Well today is my 12 week surgeversary, and I am at the half way point to goal. (Including the 10 pounds I lost before surgery) I have gone from a 22 pant to a 15. My butt has a double chin, but Ill take it. Less junk in the trunk for sure. Like the husband says,"wouldn't you know it that the boobs and butt go first!"
I have had a mens shirt sitting on my dresser for YEARS. Its this very cool white Mexican lace shirt, that I could never get into... I figured, some day I will meet a cool small guy, who will really love this shirt.... will rock this shirt, and I will give it to him. Well too late, it fits ME now. I will rock it until it is too large for me then give it away.
My labs are good, I am waiting for my cardiologist meeting to see if I can get off the statins.
I have started taking Tango lessons, and the first guy I danced with told me i was a beautiful woman.
This is just the beginning... its only been 3 months! Im loving my sleeve......not original, but true.
Here is what I did on my last surgeons visit day 6 days before surgery.

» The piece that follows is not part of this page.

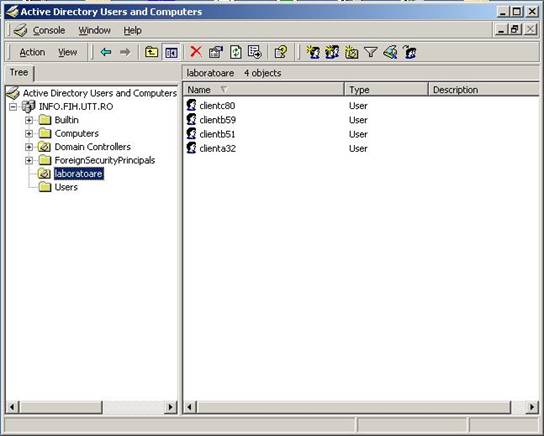Click the Refresh toolbar icon
The width and height of the screenshot is (544, 436).
[x=236, y=52]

--I met with the before surgery nurse,
She checked my meds, went over the steps I would have to take to get to the surgery. Talked about the self injected blood thinner I would have to take for a while and gave me some booklets on how to inject myself and the lists and maps of where I would have to go during the day and the day of surgery.
--a "fellow" (Dr intern),
went over the consent form contract for the surgery and had me sign it. Got my copy. Asked him if the center ever did sleeves... he said yes, that he had assisted on 5 himself and there were many other interns that were assisting at other times. He said that the bypass takes a ton of skill, and not just anyone can do it, they do a bunch of bypasses and have for years, he said the sleeve just needs someone who knows how to do it. I asked if I could have a copy of my surgery recording... and he said no, it was a liability for them. I asked him what Bougie size the Dr used and he said of all the questions anyone has ever asked, no one has ever asked that one. He said they use a 36 and staple it loose. He said they hand stitch the staple line or sometimes us a robot to stitch. There is no advantage they have found to one or the other. The surgery is 3 1/2 -4 hours long. I said that seemed long, and he said Teaching Universities are in no hurry. There is plenty of time taken for surgery, no need to rush. The hand stitching takes a long time. I asked him why I heard so little about the sleeve before my first meeting with a Dr. He said that California is way behind the east coast as far as sleeves go, not because the Drs skill or desire, but the insurance here is so screwed up that it has been excluded until recently by most insurance companies. He said he worked doing sleeves for three years on the east coast before coming here to California.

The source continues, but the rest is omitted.